Exercise objective — Copy the listing below word for word, keeping every line as it is. Leave the pictures out of your copy.

Exercise data —
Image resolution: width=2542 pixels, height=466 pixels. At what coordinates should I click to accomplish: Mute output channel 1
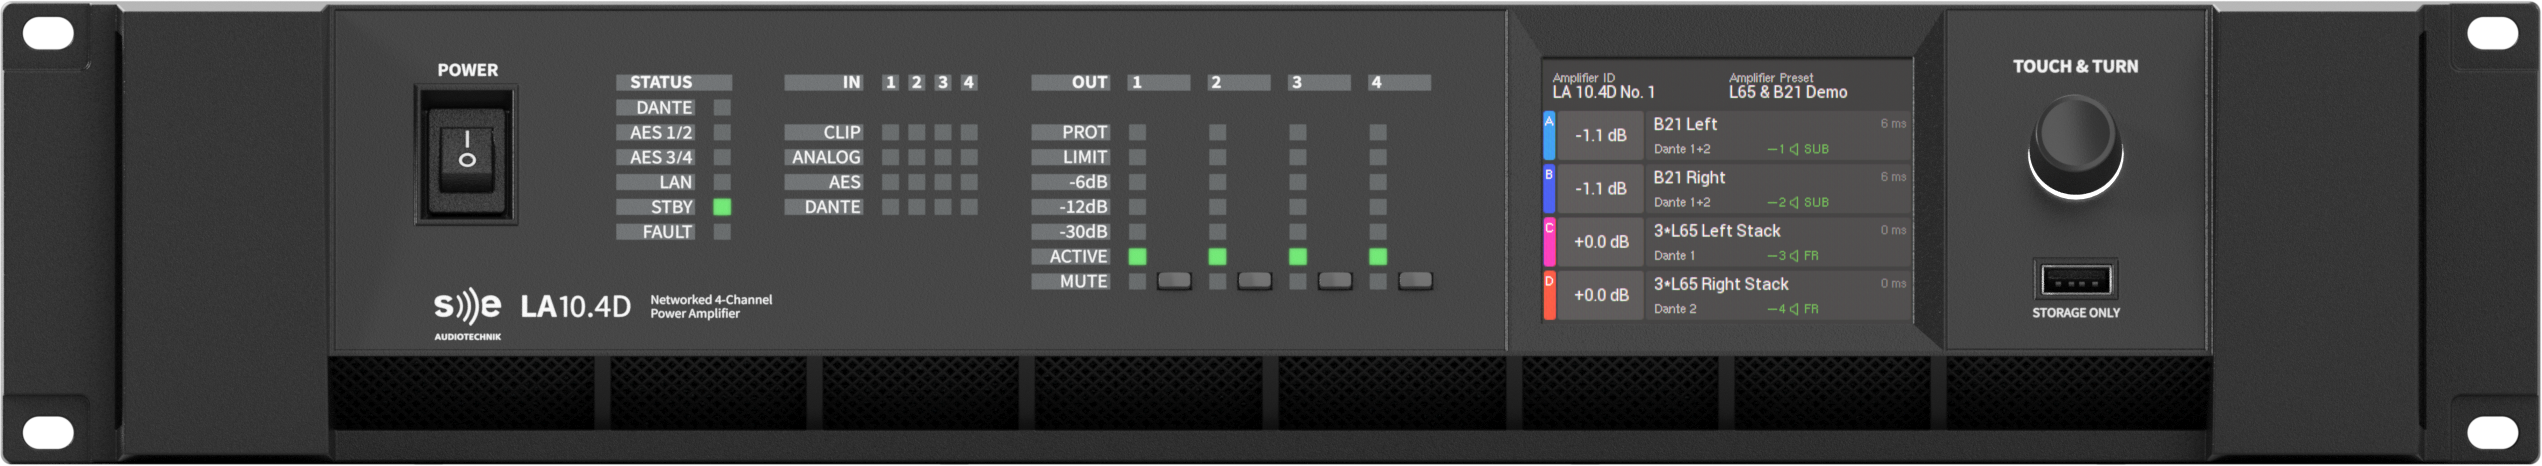pos(1174,281)
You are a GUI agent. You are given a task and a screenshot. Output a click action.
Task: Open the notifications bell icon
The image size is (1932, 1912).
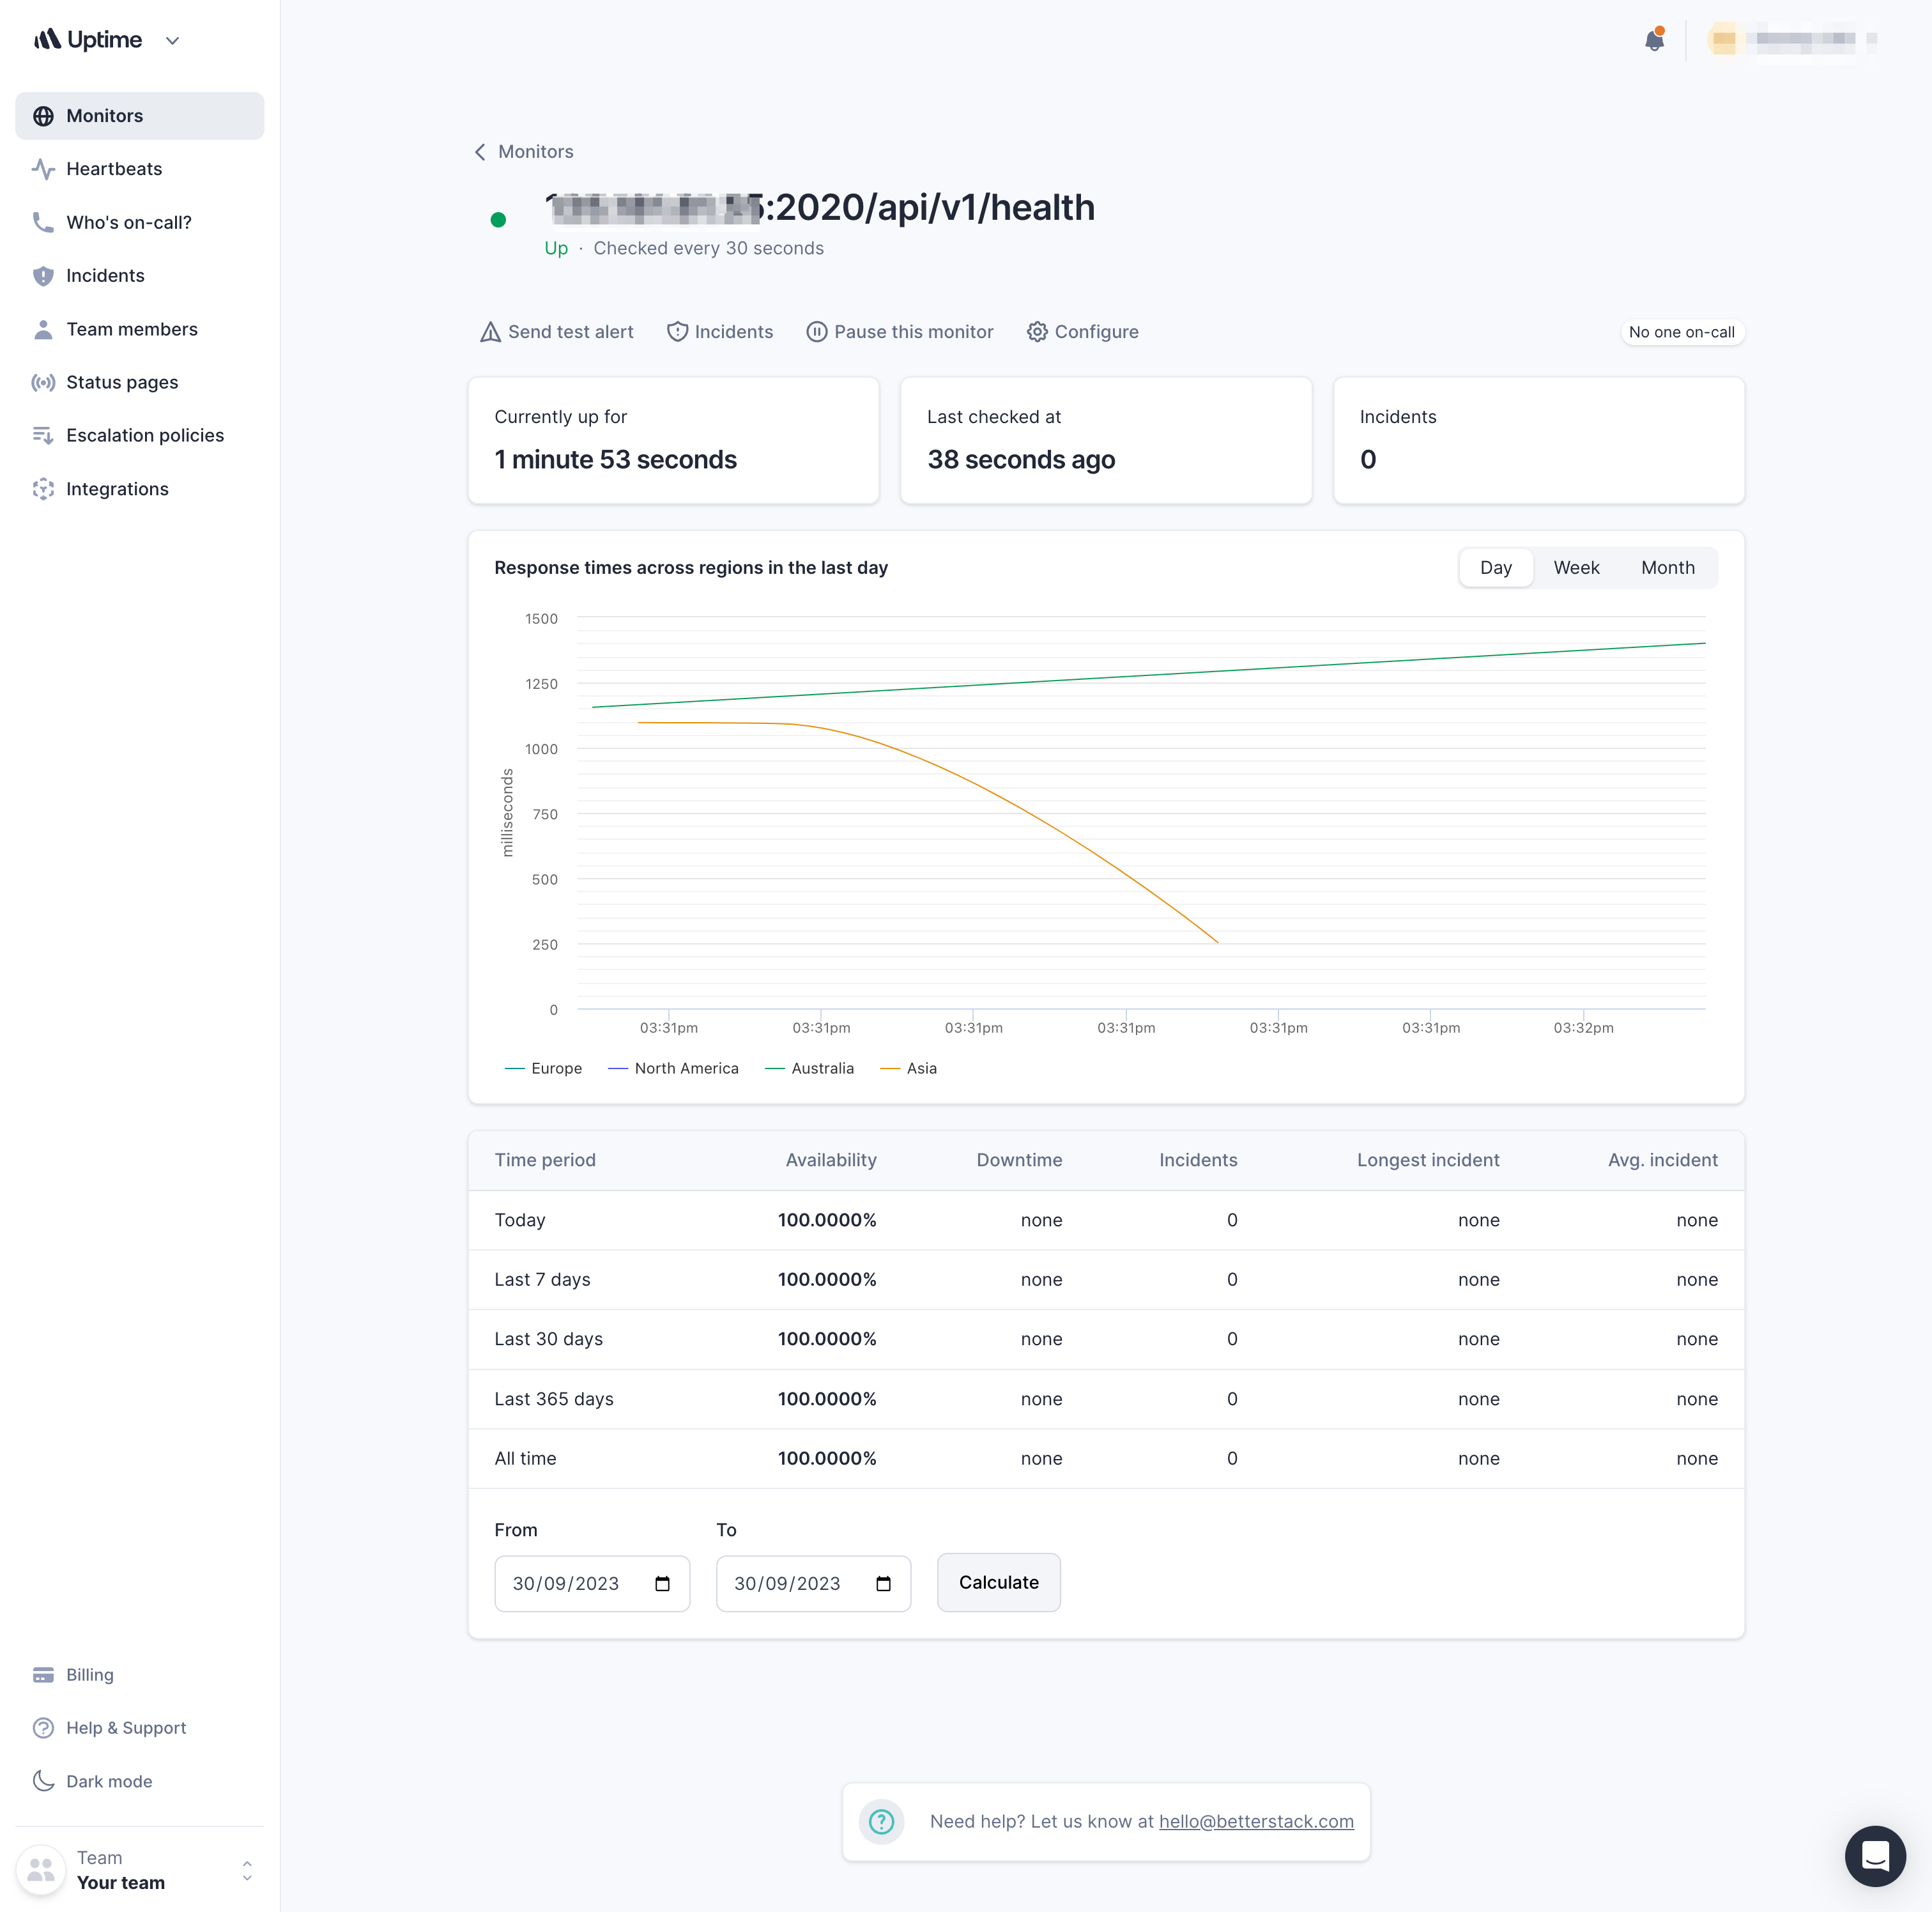(x=1654, y=40)
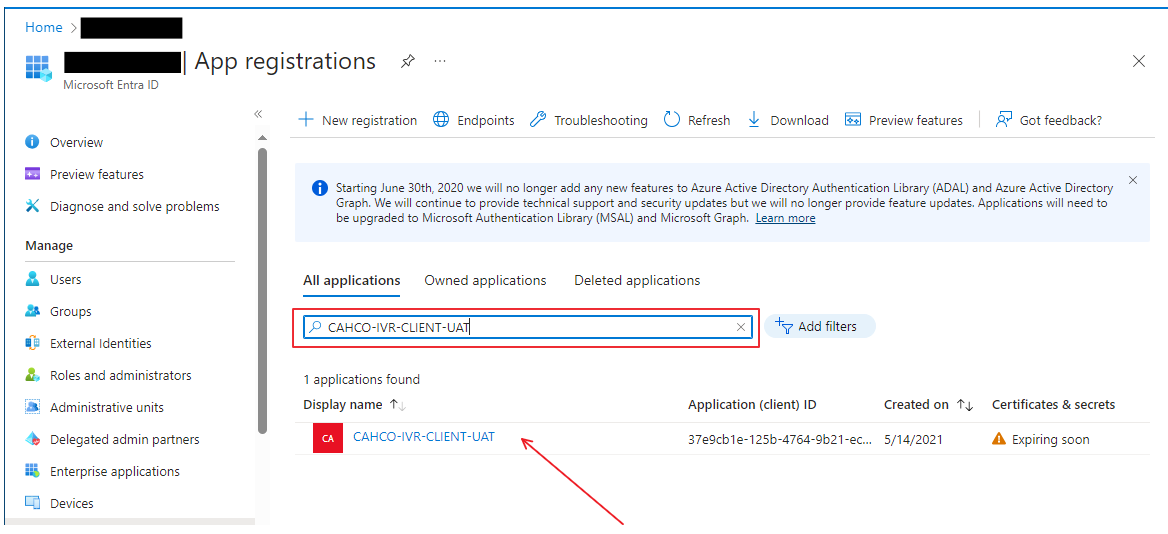Sort by Display name column

[397, 405]
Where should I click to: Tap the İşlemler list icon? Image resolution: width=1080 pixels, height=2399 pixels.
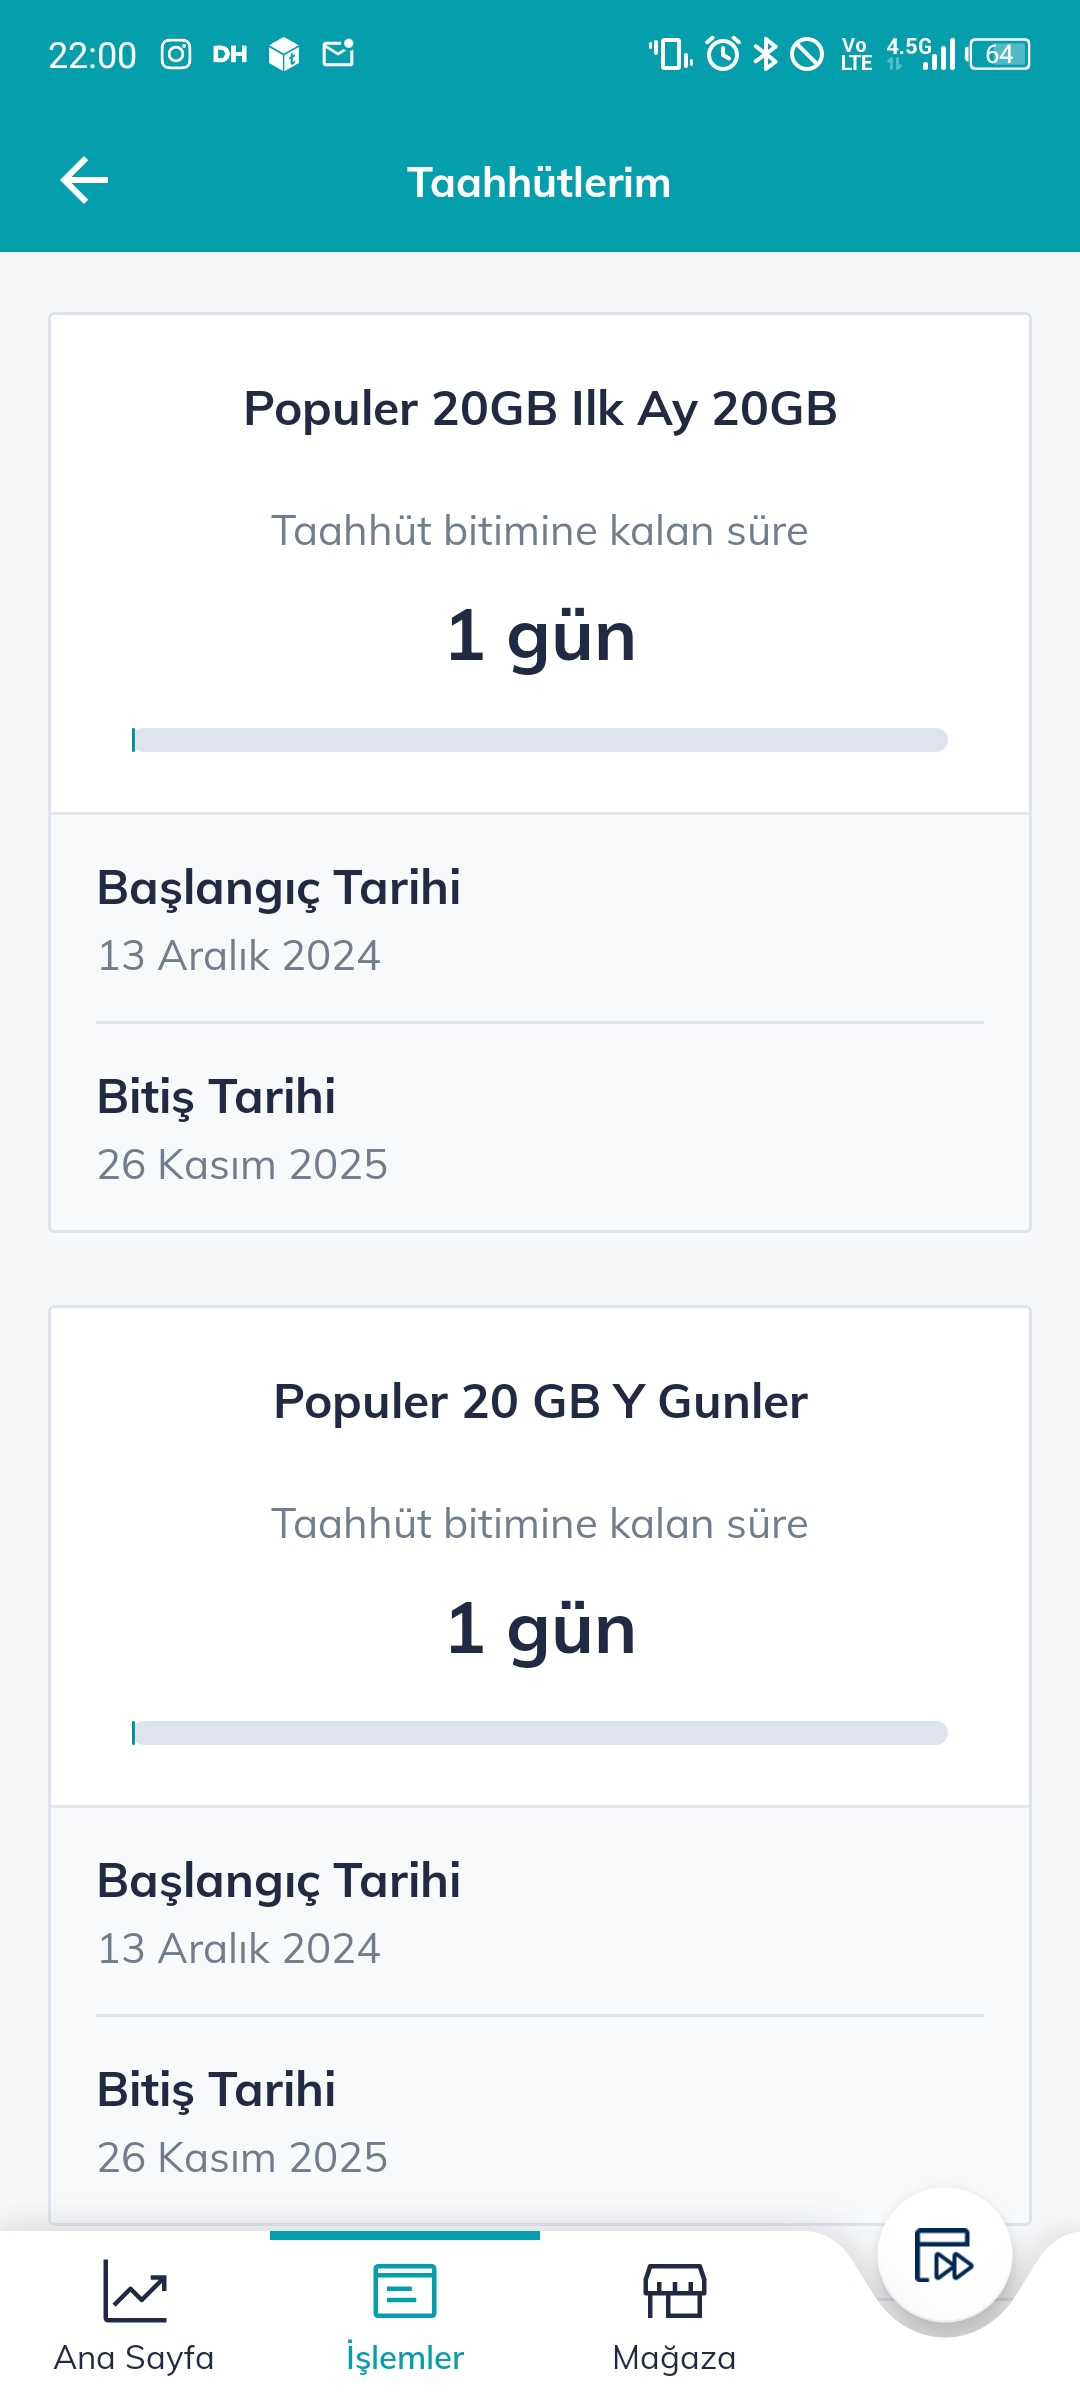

The response —
Image resolution: width=2542 pixels, height=466 pixels. At what coordinates should I click to accomplish: Mute output channel 1
pos(1174,281)
You are a GUI agent. You are given a task and a screenshot. Output a click action.
Task: Open the notifications bell icon
The image size is (1932, 1912).
(x=1654, y=40)
Sort by Display name column

[397, 405]
Where should I click to: Tap the İşlemler list icon? Image resolution: width=1080 pixels, height=2399 pixels.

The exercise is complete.